Neural networks being used to create realistic phishing emails

Security
  • It would appear that there are ever increasing instances where AI-empowered chatbots and neural networks such as OpenAI’s ChatGPT have been used to create phishing emails that evade standard security detections due to the lack of typical spelling, grammar, and syntax errors that are commonly found in such emails.

    https://openai.com/blog/chatgpt/

    These chatbots are also capable of supplying content for misinformation and disinformation campaigns given their advanced writing capabilities that allow the generation of entire documents and forum / social media posts with both persuasive language and speed.
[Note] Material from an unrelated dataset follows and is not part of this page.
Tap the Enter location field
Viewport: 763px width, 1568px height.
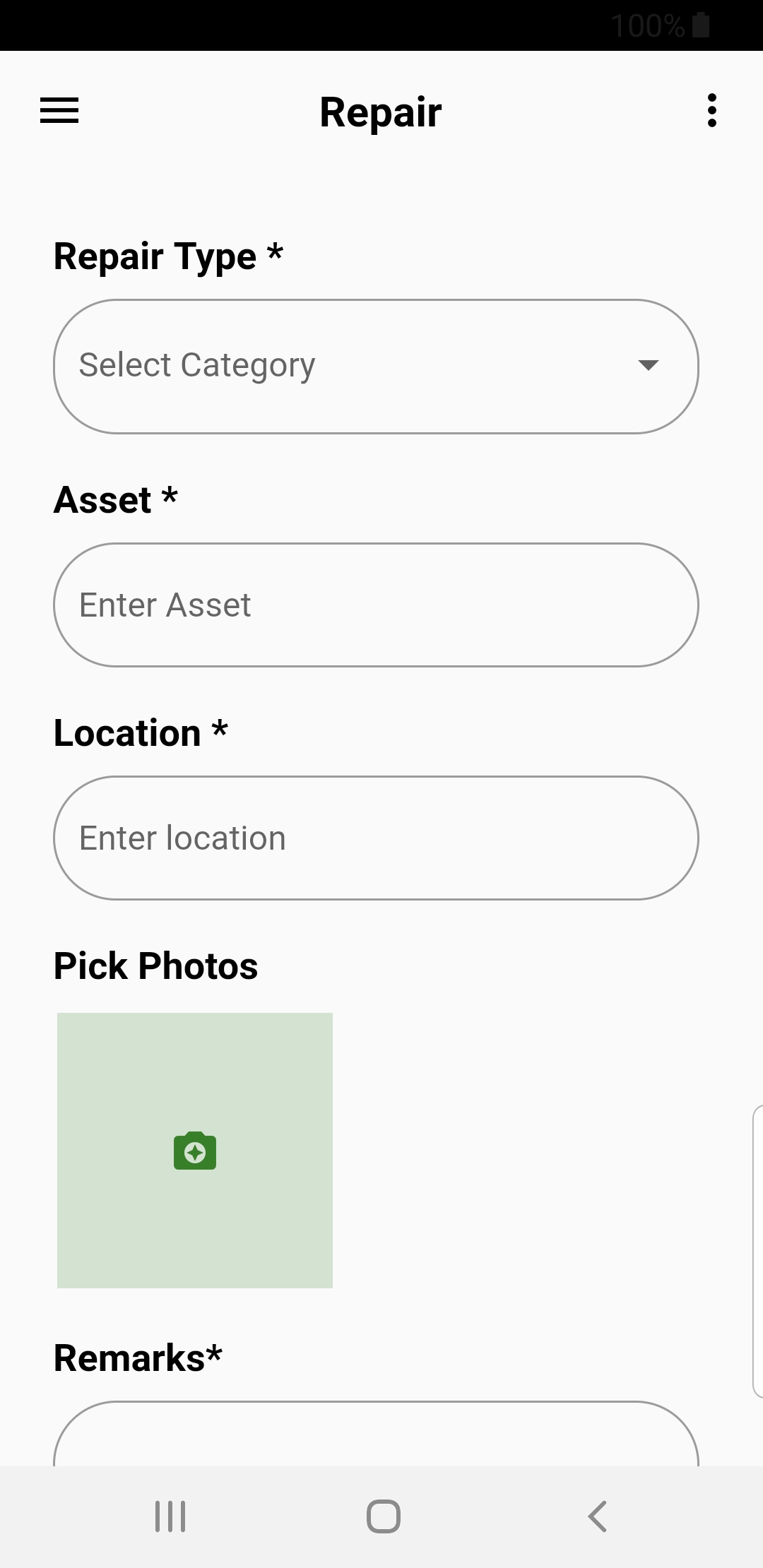376,838
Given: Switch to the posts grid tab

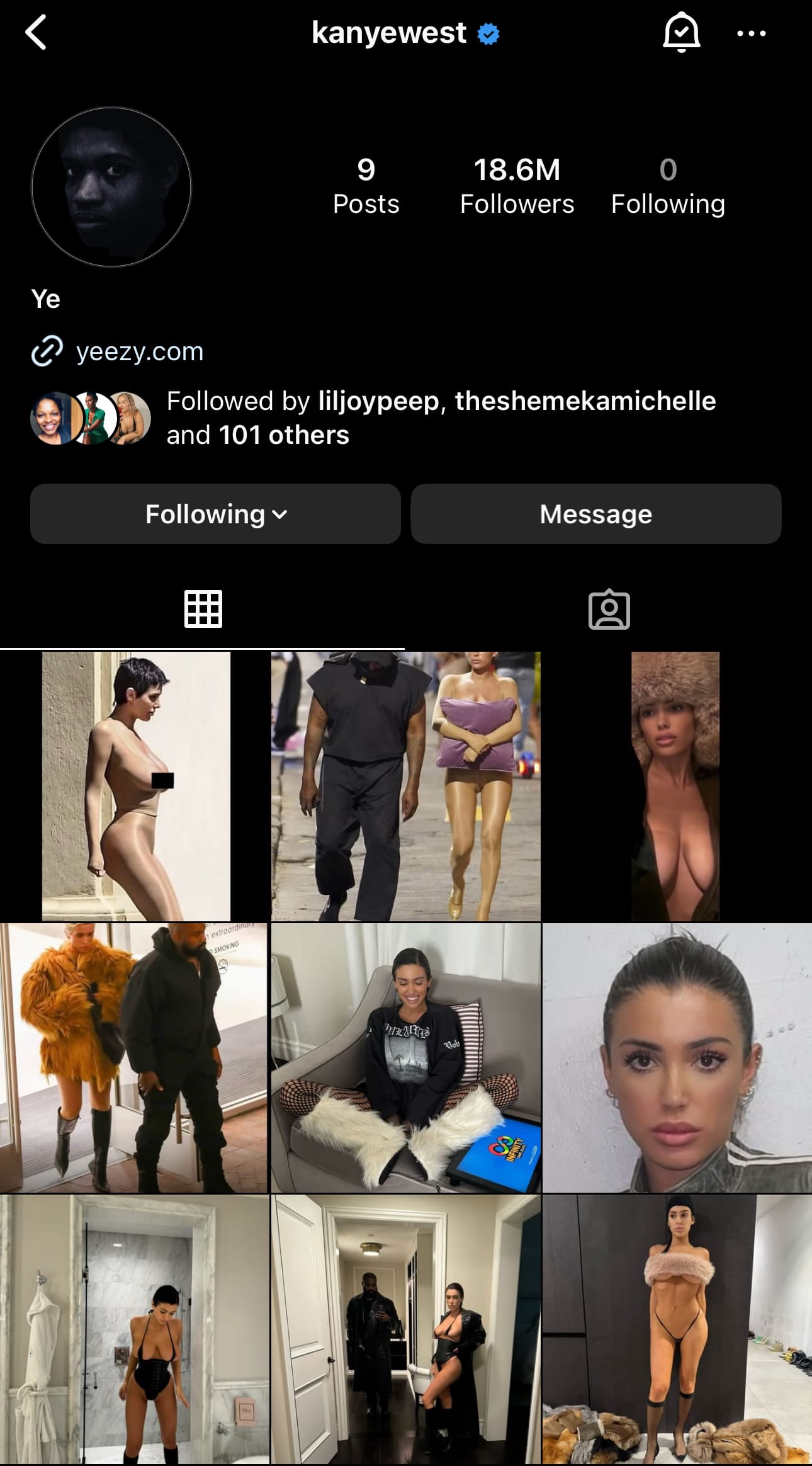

Previously, spotting a poorly constructed phishing email was a relatively simple exercise owing to obvious spelling and grammatical mistakes, but this is slowly becoming a thing of the past owing to the rise of AI powered chatbots.

    You’ve likely encountered chatbots when asking for support on a retail site, or with your online bank – these seemingly “helpful” (sometimes 😊) attendants are based on machine learning, and can quickly adapt a conversation based on input from the requester. Whilst some of these chatbots are still very synthetic in nature, ChatGPT is an advanced system that can very easily make it appear you are talking to another human. See enclosed for an example – in this case, it’s even smart enough to question the ethics of a discussion before it continues after receiving validation that the user intends to secure their own property, and not break into someone else’s.
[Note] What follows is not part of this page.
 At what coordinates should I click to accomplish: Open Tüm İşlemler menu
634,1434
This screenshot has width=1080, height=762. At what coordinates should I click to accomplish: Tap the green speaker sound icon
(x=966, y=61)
    During its learning and training phase, ChatGPT is actually free to use and try out. This has the unfortunate side effect of making it an invaluable tool for cyber criminals who are currently leveraging it’s capabilities in order to evade detection from traditional rulesets designed to stop email based on grammar and other authoring techniques. Previous campaigns often used “keyword stuffing” which is a technique designed to confuse older protection models by inserting random words in other existing text making them nonsensical, but allowing them to bypass older and less reliable filters because the standard checking algorithms are unable to determine if they are fake or not.

    ChatGPT has also been used in some nefarious campaigns to make it look like you are conversing with a human, when in fact, it is under the control of a malicious actor with criminal intent. This relatively new technology inevitably opens the floodgates for cyber criminals, and due to it’s convincing nature, it can easily make malicious emails appear harmless in nature, look legitimate, and therefore increasing the successful delivery rate of such content.

  • Here’s the image I referenced in the first post

    943c0dc0-417d-4080-a02a-56ebf5592c56-image.png

    You can also see it in action for yourself here (form an orderly queue, it’s very popular). You can however keep pressing F5 to see what the bot is being asked to do.

    https://chat.openai.com/auth/login

    270e3b3a-f6c6-4f80-bbc1-cf3598775d44-image.png

  • phenomlabundefined phenomlab marked this topic as a regular topic on
  • @phenomlab I think they have updated ChatGPT recently. It limits the number of questions you can ask, and additionally does not answer “illegal” questions the same way anymore…

    And last week, I saw someone on reddit, that was blocked by ChatGPT because he was asking something illegal on chat.

    It will be interesting to see how it will evolve. This evolution will probably help all other companies (like Google) that are exploring this field…

  • @crazycells Good to see that it is able to spot nefarious attempts in an effort to exploit it. I must admit, I’m no fan of AI or ML and wrote an article about that here. I’ve tried to make this balanced, and not all “Hollywood” 🙂

    https://sudonix.org/topic/138/ai-a-new-dawn-or-the-demise-of-humanity

  • phenomlabundefined phenomlab referenced this topic on
  • after several months of abuse by the internet community 🙂 this is what ChatGPT became…

    alt text

  • @phenomlab recently, I have observed something interesting…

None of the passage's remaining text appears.